The Democracy Fund tried, with no success, to hold its first meeting in months, but it got a new director determined to inject life into the body.
The Fund, a seven-member board that runs the city’s municipal public-finance system, needs four people to reach quorum and meet. With exactly four members currently (three other spots remain vacant), the body can’t meet if a single person doesn’t show up – which is what happened Wednesday night. It hasn’t mustered a meeting since October.
The new administrator, Alyson Heimer, was on hand at the board’s almost-meeting at City Hall Wednesday night. She spoke with the Independent about her goals.
The Democracy Fund approves and hands out government matching money to the campaigns of qualifying mayoral candidates. New Haven is the only city in Connecticut with a municipal financing program, which aims to enable more candidates to compete for public office and limit the influence of special-interest donors. The Fund became a significant election issue in the 2013 Democratic mayoral primary, with Justin Elicker and Kermit Carolina opting in and Henry Fernandez and current mayor Toni Harp opting out.
Heimer, who grew up in New Haven, said her interest in clean elections stems from her previous experiences working on political campaigns for people who have participated in public funding for elections. Prior to joining the Fund, she worked as a press secretary for the Connecticut House Democrats. The Democracy Fund post, which is part-time, pays $26,000 a year.
“I’ve always found the idea of publicly financed campaigns to be very interesting and a really great way to enable candidates to spend more time talking about issues and less time asking people for money,” Heimer said. “This has always been something I’m really passionate about, and it’s a great benefit to New Haven and I’m really excited to be a part of it.”
On the top of Heimer’s agenda is actually filling the board so it can function. The board had a number of topics it wanted to discuss Wednesday night, including outreach efforts, the 2015 budget, and a presentation to the Board of Alders. Members informally discussed some of these issues, but because no quorum was reached, they could not vote on any issue and decided to push the meeting to next week.
According to chair Jared Milfred, two people have applied to serve on the Fund board over the past few months, but Mayor Toni Harp has declined to nominate both of them.
Tomas Reyes, New Haven’s chief of staff, said Wednesday night that the mayor hasn’t actually yet made a decision about these candidates.
“Decisions just simply haven’t been made as to who the mayor would like to appoint. It’s not that she’s unwilling to appoint,” he said. “We’re waiting for the mayor to decide which of the individuals she wants to appoint.”
Heimer said she sees the long confirmation process as a potential deterrent to joining the board. Milfred originally applied to be on the board in November 2013; he wasn’t confirmed to join the board until July 2014, in a process taking over half a year. For the few months before he was confirmed, the board couldn’t even meet because it didn’t have enough members to meet quorum by definition.

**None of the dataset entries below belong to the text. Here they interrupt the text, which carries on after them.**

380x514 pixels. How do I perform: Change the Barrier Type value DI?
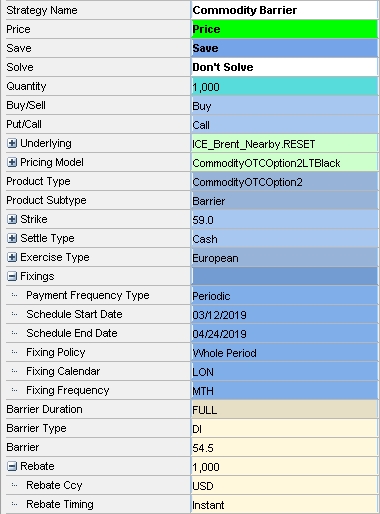coord(285,429)
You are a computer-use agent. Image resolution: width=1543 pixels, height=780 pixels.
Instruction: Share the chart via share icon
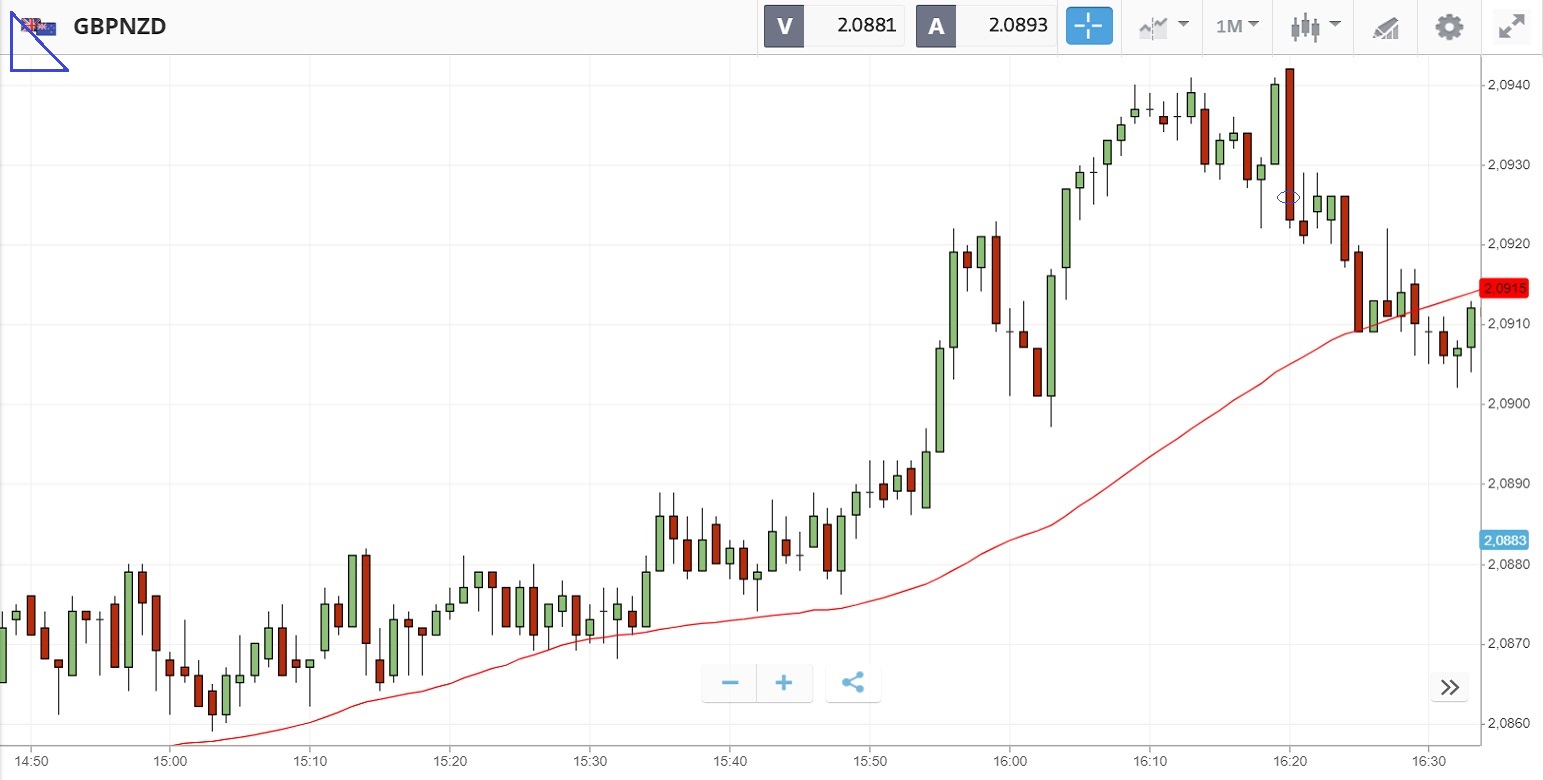pos(852,683)
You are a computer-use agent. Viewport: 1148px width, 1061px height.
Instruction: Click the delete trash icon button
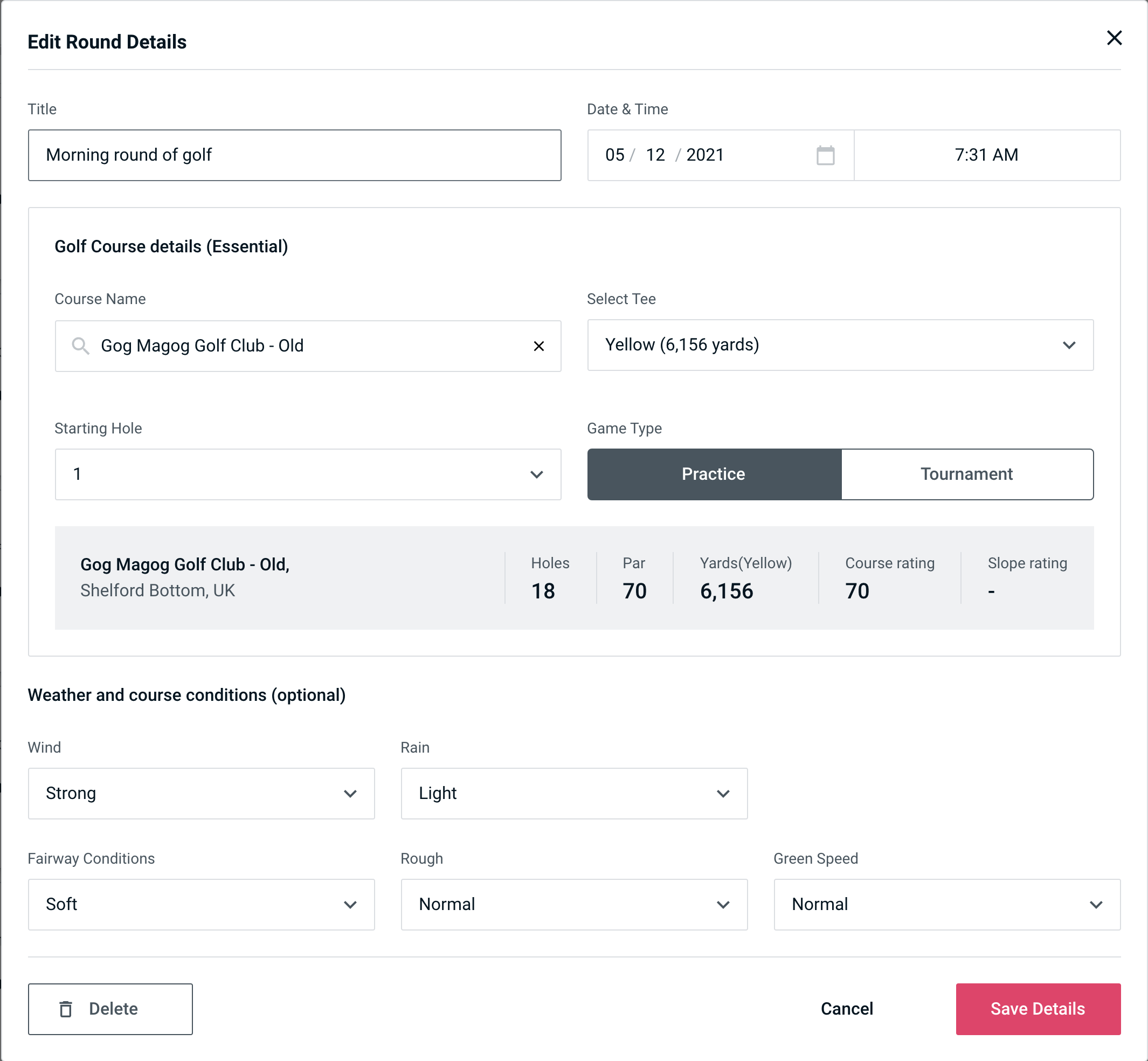(68, 1007)
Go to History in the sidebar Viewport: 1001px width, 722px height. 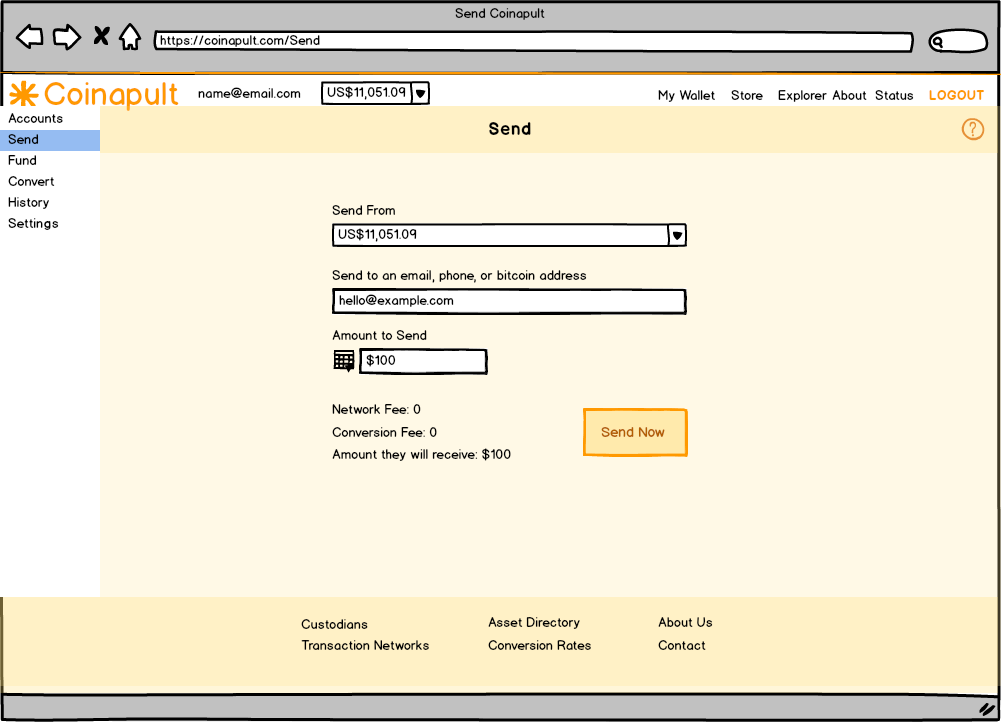coord(29,203)
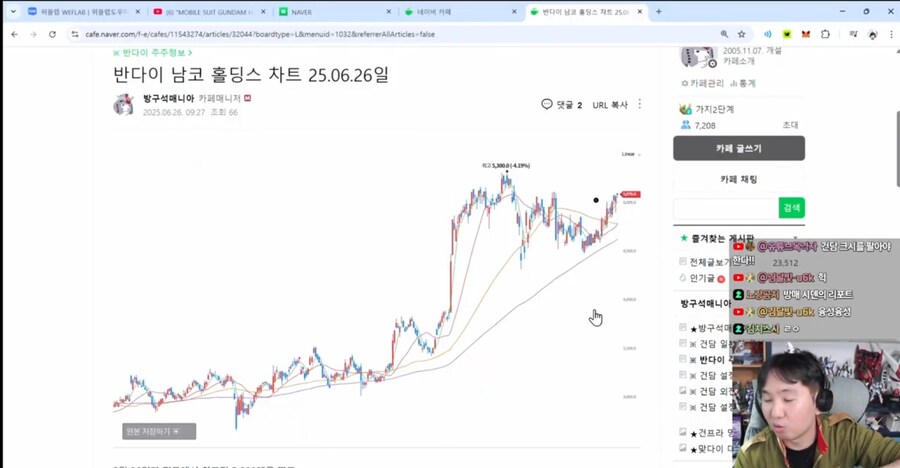This screenshot has width=900, height=468.
Task: Click the browser reload icon
Action: pos(52,34)
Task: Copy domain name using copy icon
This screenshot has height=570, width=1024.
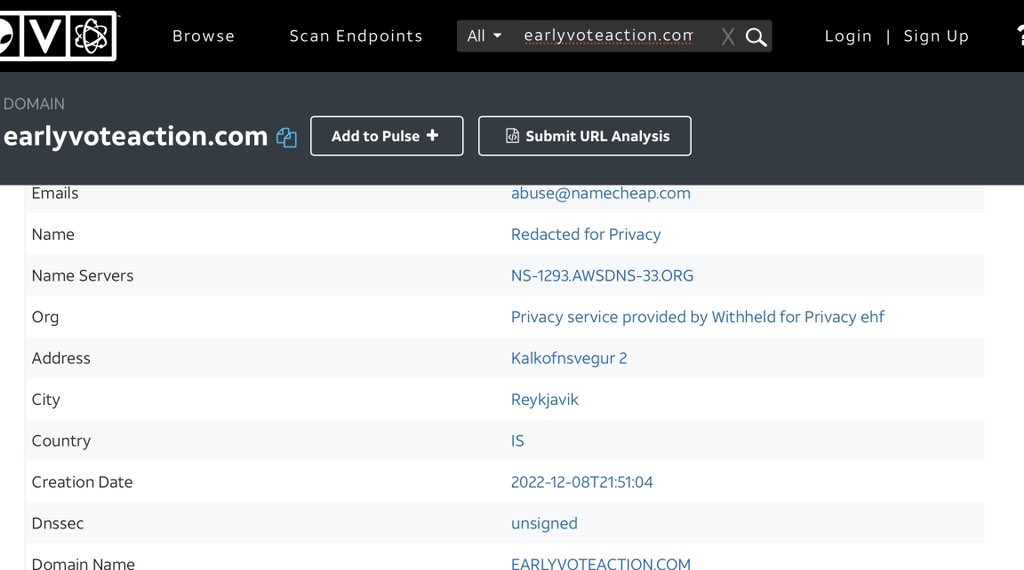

While the board tries to get a quorum, Heimer has some other policy goals. She wants to make it easier for candidates to use the Fund by reducing the paperwork. Currently, participating candidates have to submit different paperwork about campaign contributions both to the State Elections Enforcement Commission (a Connecticut state body) and to the Democracy Fund. Heimer called this “double reporting” a challenge for campaigns with limited resources and time.
Additionally, the Board of Alders has raised the question of extending public financing to other races including alder races, and has asked the Fund to provide further information about the potential expansion. Heimer said she hopes the Fund board will be able to discuss these issues next Wednesday, when it tries to meet again.